June 25, 2013 at 6:45 am
Briefly, what I'm looking to do is set up a job which takes backups locally and then moves them to a server dedicated to holding SQL Server backups.
Now, in previous versions of SQLServer, nice and easy, for Server name Wibble using system account for SQL Server services - create directory on target, share, add Wibble$ - set full control permissions to wibble$, works fine.
With the different approach to default SQL Server services in 2012 - I can't get this working. This will have an account MSSQL$Wibble (for named instance Wibble) - Assigning Wibble$ full control permissions to its directory on the remote backup server doesn't work - the copyover job fails with an access error.
The following suggests it should work as I understand it - but I can't get it to.
"Virtual accounts cannot be authenticated to a remote location. All virtual accounts use the permission of machine account. Provision the machine account in the format <domain_name>\<computer_name>$." at http://technet.microsoft.com/en-us/library/ms143504.aspx#Windows
Can anyone who's done this point me in the right direction?
I'm a DBA.
I'm not paid to solve problems. I'm paid to prevent them.
June 28, 2013 at 6:45 am
Can you change the SQL server to run under a dedicated account rather then system account? Then you should be able to set up the share to have write access for that account. Alternatively, you could write the backups locally and have a robocopy job to get them to the share - but that would add another point of failure and not guarantee the file is copied.
June 28, 2013 at 6:54 am
Maddave (6/28/2013)
Can you change the SQL server to run under a dedicated account rather then system account?
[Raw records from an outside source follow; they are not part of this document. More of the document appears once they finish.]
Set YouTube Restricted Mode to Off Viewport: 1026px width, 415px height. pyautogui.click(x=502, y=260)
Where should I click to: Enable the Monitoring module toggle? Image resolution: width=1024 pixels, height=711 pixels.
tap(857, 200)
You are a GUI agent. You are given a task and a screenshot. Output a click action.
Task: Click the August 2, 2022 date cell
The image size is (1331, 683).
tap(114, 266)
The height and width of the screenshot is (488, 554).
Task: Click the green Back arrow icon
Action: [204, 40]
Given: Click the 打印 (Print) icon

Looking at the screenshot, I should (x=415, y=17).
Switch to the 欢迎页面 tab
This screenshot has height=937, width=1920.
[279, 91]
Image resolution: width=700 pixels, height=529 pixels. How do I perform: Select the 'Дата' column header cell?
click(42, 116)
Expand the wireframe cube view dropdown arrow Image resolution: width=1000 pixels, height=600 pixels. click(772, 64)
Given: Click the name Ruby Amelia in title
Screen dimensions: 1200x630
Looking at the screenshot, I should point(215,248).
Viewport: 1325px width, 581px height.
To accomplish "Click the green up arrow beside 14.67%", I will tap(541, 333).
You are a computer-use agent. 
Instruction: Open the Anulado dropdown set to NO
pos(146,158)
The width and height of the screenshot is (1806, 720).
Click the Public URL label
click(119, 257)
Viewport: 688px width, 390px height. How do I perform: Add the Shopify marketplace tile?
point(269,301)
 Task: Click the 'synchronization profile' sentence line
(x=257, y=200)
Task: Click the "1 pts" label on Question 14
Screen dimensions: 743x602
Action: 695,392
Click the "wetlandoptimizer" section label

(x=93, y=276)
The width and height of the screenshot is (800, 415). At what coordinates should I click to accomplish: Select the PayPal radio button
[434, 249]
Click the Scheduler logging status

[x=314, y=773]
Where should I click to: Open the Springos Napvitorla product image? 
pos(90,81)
Then you should be able to set up the share to have write access for that account. Alternatively, you could write the backups locally and have a robocopy job to get them to the share - but that would add another point of failure and not guarantee the file is copied.
That's exactly what I do in my shop;
we create a domain user \MyDomain\SQLService
The we make SQLService a local admin on the machine(s) that might host a SQL instance, mostly in case we need access to local folders for doing ETL/bulk insert/bcp in/out/backup&restore in unexpected folder paths.
from there, we just assign permissions on various shares on the network to that AD user, and that user is the one that is used as the account running the service.
the automatically created accounts like MSSQL$Wibble are fine until you need access to network shares, then you need to migrate to a domain user.
Lowell
July 2, 2013 at 6:37 am
It's certainly an option, or even standard local system would do, that's easy enough to assign remote permissions for. I was just wondering if I was missing something obvious - what with the documentation rather strongly suggesting that the same process that works for Local System would work for the accounts generated for SQL server.
Wow - the documentation and the reality failing to match ...
Thanks for the input, much appreciated
I'm a DBA.
I'm not paid to solve problems. I'm paid to prevent them.